The GameCube release of Virtua Striker 2002 was met with poor reviews at release, primarily due to its simple three-button control scheme. The game’s arcade roots definitely show in the controls, which consist of long pass, short pass, and shoot. While the basic controls may have been seen as a detriment at the time, they are part of why the game is still enjoyable to play today.
For me, the controls are exactly what I want from a soccer game (for the record, two of my all-time favorite futbol releases ever are the similarly simple Nintendo World Cup (NES) and Super Sidekicks 3 on the Neo Geo). While there is certainly a place for complicated sim controls in sports games, there is also something to be said for being able to pick up a game from over a decade ago and immediately start playing and having fun.
And Virtua Striker 2002 is definitely fun.
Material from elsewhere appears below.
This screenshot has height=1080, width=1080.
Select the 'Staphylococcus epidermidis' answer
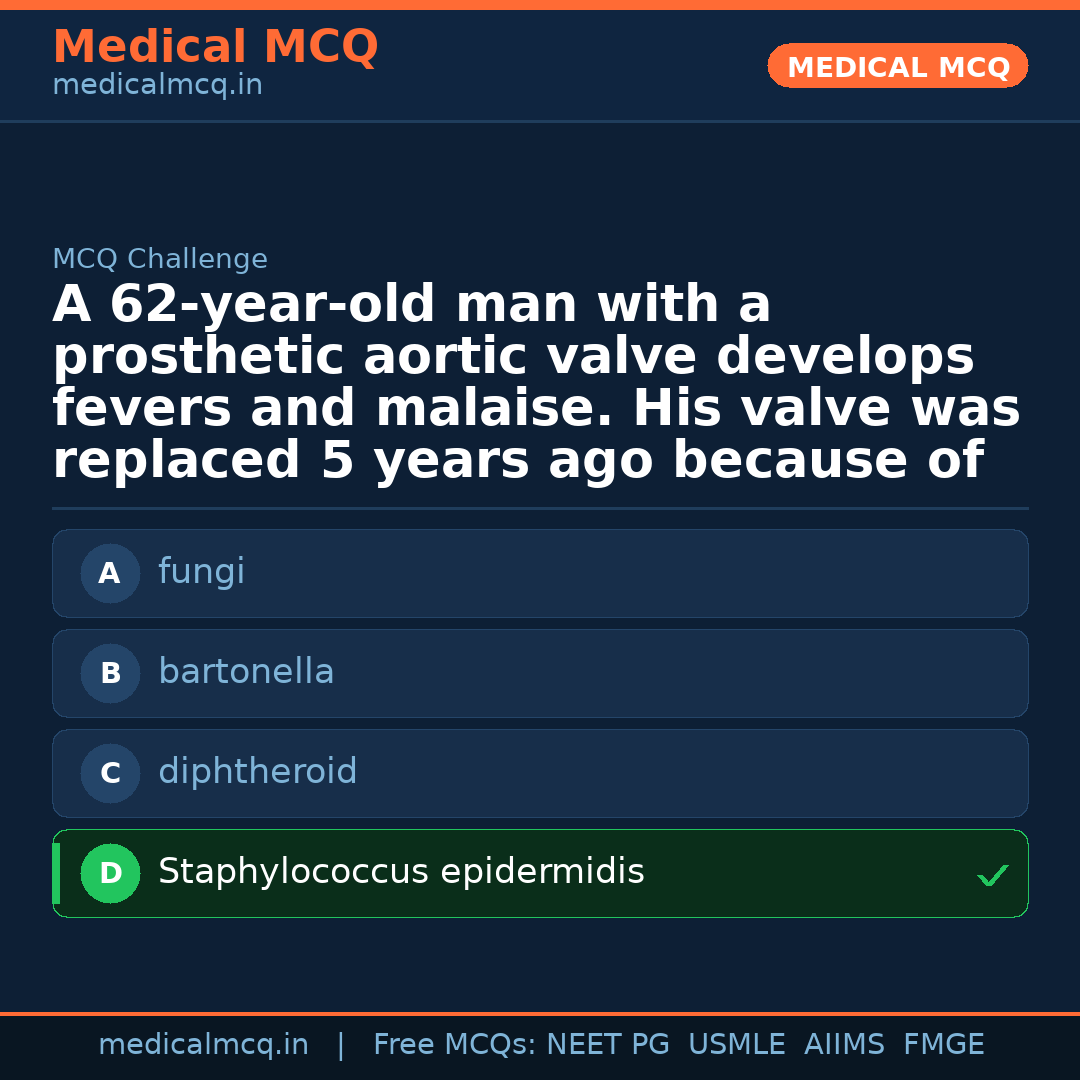(540, 874)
The game plays out from a fairly close-to-the-action viewpoint, which serves to heighten the tension and excitement from the moment of kick-off. This excitement is amplified by the general speed of each match, which is quite fast due to quick players, a small pitch, and short (default) match lengths. The AI in the game is incredibly aggressive, especially on defense- they constantly intercept the most seemingly surefire of passes, even on the easiest difficulty. While this can frustrate at times, it can also result in some thrilling games.
There are plenty of ways to battle the computer. In addition to a variety of tournaments, Virtua Striker 2002 also includes a surprisingly deep “Road to International Cup” mode. Here, you take the role of the coach and micro-manage your team throughout a season.
While the scope and depth of this mode is impressive, it’s not exactly what I want out of a soccer game. For me, it’s all about the excitement and fun of the matches themselves, whether facing off against the computer or a friend on the couch.
Outside of the Road to International Cup mode, Virtua Striker 2002 is soccer distilled to its essence, then amped up to provide raw arcade thrills. Its deficiencies compared to sim games are what give the game its identity. For example, while there is no play-by-play commentary during matches, the voices you do occasionally hear are classic excited arcade Sega, as is the synth-pop in the menus and between matches.
Virtua Striker 2002 is a soccer game uncompromising in its identity. It’s fast, smooth, challenging, exciting, easy to learn, occasionally silly, and always bright and colorful. It’s not perfect and probably not for everyone, but Sega’s arcade approximation of the sport is definitely for me.